(THE TASK) The lines needed are those from the start of the records through the line holding "Choose the Custom fan control icon", each copied exactly.

================

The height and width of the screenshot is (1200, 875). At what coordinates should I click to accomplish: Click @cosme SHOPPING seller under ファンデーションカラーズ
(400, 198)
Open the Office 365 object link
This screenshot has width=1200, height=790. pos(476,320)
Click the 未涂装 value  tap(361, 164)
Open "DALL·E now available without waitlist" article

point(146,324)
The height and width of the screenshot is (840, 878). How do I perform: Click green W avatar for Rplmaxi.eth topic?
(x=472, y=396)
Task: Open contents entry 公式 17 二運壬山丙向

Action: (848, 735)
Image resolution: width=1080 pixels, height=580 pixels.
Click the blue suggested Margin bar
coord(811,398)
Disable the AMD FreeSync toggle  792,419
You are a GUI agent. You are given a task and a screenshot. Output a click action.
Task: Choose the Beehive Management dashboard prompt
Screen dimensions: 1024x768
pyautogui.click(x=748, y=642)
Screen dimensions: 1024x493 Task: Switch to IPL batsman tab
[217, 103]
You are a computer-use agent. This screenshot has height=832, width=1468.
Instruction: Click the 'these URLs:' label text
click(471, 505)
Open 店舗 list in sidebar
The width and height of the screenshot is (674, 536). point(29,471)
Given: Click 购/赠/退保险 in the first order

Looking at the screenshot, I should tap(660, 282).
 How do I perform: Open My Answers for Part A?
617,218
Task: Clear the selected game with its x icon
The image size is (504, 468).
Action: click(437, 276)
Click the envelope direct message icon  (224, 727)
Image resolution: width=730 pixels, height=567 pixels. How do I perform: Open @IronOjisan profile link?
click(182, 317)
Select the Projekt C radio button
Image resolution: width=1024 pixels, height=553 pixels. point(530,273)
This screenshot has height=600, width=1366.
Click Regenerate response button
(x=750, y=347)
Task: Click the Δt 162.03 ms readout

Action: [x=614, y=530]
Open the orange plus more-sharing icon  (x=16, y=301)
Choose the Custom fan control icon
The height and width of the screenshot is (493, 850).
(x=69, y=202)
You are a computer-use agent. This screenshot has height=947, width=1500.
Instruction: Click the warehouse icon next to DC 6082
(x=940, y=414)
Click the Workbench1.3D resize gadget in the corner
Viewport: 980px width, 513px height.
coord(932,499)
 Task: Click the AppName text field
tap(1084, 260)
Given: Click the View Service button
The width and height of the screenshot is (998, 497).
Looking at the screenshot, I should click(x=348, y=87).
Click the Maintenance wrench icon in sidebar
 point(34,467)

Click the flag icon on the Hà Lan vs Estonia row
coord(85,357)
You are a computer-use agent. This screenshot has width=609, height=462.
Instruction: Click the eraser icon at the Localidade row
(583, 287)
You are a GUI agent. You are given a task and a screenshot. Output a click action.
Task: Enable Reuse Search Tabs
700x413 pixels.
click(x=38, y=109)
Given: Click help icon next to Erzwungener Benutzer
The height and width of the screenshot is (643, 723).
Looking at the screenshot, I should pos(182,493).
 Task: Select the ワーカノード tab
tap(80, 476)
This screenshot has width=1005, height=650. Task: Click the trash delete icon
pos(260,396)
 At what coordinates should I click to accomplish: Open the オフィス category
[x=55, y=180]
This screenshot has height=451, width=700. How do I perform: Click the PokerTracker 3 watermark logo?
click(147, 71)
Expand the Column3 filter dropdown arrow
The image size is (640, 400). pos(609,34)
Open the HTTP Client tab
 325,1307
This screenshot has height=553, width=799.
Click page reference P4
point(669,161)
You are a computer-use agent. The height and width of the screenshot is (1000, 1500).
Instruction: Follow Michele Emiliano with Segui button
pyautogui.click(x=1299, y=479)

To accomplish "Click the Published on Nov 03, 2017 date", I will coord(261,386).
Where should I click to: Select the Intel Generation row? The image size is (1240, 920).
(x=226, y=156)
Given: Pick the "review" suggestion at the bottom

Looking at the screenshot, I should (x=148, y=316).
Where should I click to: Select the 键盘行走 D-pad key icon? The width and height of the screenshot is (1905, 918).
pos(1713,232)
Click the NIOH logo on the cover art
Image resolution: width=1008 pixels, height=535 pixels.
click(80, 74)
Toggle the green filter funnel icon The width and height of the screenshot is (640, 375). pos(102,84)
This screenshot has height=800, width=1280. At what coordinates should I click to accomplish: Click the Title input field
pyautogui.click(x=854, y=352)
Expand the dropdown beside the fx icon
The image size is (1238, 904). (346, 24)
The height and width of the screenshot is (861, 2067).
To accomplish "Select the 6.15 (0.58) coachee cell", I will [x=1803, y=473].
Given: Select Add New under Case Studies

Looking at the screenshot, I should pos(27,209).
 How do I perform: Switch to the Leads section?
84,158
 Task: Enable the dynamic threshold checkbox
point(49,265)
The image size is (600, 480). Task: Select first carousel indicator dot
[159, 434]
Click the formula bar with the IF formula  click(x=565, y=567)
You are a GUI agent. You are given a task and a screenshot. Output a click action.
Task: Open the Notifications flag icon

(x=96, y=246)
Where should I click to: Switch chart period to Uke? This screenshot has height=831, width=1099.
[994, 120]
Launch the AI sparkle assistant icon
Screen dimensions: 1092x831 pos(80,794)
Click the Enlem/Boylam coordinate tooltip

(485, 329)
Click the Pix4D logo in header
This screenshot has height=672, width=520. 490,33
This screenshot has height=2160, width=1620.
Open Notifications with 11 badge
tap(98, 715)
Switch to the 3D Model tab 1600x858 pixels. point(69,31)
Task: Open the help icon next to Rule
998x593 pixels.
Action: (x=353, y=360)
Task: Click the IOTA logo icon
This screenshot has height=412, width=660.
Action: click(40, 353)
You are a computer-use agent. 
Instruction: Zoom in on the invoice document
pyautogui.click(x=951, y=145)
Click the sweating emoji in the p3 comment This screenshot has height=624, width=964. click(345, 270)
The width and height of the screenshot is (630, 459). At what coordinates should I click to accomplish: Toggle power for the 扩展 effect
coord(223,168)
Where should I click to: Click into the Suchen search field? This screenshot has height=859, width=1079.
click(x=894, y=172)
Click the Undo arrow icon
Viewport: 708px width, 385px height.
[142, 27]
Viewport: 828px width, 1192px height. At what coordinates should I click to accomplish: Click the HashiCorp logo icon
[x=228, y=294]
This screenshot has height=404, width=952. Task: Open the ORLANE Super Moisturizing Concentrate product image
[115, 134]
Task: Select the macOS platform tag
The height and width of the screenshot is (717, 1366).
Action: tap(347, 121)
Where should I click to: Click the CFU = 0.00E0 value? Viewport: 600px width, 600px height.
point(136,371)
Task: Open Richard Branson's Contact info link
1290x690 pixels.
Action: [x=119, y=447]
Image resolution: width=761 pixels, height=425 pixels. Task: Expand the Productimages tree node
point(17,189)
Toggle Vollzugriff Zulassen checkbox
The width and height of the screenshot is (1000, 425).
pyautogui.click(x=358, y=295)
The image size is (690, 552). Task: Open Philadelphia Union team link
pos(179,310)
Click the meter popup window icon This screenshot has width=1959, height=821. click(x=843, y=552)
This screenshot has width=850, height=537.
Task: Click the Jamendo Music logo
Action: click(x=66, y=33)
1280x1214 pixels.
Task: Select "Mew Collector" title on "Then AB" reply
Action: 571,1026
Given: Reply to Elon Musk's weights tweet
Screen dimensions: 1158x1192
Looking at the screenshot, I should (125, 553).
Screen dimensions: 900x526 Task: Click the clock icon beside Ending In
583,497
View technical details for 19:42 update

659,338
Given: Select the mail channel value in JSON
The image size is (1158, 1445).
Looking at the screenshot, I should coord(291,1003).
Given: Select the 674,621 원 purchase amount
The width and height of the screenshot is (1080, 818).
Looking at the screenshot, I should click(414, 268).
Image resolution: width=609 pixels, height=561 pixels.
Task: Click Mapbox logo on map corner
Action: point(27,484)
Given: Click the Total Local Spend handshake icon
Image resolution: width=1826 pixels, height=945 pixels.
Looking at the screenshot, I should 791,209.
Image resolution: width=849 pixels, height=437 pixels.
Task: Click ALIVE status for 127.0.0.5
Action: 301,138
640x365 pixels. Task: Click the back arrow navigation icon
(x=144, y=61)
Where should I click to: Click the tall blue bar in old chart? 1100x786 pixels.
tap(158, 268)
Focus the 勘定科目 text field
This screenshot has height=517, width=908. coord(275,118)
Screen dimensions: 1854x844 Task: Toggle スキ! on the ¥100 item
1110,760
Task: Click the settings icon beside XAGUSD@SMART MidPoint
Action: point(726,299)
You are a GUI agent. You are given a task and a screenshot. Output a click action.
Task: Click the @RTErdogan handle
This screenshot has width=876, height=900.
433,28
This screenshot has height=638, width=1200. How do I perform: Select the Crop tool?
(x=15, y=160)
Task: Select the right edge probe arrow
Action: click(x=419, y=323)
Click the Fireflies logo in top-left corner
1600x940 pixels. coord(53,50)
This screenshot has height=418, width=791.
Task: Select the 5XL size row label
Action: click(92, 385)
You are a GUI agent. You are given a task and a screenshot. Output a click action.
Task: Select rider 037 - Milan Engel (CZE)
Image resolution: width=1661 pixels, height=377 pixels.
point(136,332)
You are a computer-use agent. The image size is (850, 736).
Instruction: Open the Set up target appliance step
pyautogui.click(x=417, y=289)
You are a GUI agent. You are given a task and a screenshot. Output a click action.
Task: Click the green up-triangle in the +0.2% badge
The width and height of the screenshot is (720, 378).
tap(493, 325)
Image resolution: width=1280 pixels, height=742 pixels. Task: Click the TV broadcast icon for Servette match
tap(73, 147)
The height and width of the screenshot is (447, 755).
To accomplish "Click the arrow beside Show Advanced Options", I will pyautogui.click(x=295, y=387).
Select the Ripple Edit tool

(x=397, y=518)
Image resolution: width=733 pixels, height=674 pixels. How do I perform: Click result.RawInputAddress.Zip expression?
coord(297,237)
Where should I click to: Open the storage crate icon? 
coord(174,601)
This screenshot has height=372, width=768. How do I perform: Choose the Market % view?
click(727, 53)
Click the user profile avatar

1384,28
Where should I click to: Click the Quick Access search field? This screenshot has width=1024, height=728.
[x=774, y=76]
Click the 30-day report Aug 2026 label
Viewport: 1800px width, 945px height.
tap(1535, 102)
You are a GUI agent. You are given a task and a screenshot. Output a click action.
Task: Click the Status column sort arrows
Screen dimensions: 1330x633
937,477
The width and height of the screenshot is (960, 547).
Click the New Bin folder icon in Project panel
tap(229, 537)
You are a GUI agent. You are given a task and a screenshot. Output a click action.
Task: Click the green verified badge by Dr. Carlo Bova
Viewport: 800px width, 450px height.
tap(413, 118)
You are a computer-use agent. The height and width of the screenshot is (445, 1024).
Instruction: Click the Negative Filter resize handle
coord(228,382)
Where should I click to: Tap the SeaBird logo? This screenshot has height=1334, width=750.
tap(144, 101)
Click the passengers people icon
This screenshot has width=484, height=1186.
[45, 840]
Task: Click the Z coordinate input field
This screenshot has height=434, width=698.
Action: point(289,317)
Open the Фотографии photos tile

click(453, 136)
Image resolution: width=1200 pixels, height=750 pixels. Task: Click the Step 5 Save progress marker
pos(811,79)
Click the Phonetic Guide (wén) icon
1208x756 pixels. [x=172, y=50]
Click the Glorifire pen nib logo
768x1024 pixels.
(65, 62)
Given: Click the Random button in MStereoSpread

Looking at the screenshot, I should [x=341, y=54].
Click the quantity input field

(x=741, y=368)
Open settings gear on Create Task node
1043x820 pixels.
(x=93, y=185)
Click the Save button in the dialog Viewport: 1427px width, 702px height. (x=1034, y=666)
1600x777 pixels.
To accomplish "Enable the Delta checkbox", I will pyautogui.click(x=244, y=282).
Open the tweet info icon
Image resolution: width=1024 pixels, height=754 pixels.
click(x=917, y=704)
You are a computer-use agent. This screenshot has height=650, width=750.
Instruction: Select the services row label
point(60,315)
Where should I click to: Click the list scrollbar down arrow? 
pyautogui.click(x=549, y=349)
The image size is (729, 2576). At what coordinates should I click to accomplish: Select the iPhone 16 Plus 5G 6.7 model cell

================

(YOUR RESPONSE)
The height and width of the screenshot is (1200, 875). At what coordinates should I click to accomplish: Click @cosme SHOPPING seller under ファンデーションカラーズ
(400, 198)
Open the Office 365 object link
This screenshot has width=1200, height=790. pos(476,320)
Click the 未涂装 value  tap(361, 164)
Open "DALL·E now available without waitlist" article

point(146,324)
The height and width of the screenshot is (840, 878). How do I perform: Click green W avatar for Rplmaxi.eth topic?
(x=472, y=396)
Task: Open contents entry 公式 17 二運壬山丙向

Action: (848, 735)
Image resolution: width=1080 pixels, height=580 pixels.
Click the blue suggested Margin bar
coord(811,398)
Disable the AMD FreeSync toggle  792,419
You are a GUI agent. You are given a task and a screenshot. Output a click action.
Task: Choose the Beehive Management dashboard prompt
Screen dimensions: 1024x768
pyautogui.click(x=748, y=642)
Screen dimensions: 1024x493 Task: Switch to IPL batsman tab
[217, 103]
You are a computer-use agent. This screenshot has height=832, width=1468.
Instruction: Click the 'these URLs:' label text
click(471, 505)
Open 店舗 list in sidebar
The width and height of the screenshot is (674, 536). point(29,471)
Given: Click 购/赠/退保险 in the first order

Looking at the screenshot, I should tap(660, 282).
 How do I perform: Open My Answers for Part A?
617,218
Task: Clear the selected game with its x icon
The image size is (504, 468).
Action: click(437, 276)
Click the envelope direct message icon  (224, 727)
Image resolution: width=730 pixels, height=567 pixels. How do I perform: Open @IronOjisan profile link?
click(182, 317)
Select the Projekt C radio button
Image resolution: width=1024 pixels, height=553 pixels. point(530,273)
This screenshot has height=600, width=1366.
Click Regenerate response button
(x=750, y=347)
Task: Click the Δt 162.03 ms readout

Action: [x=614, y=530]
Open the orange plus more-sharing icon  (x=16, y=301)
Choose the Custom fan control icon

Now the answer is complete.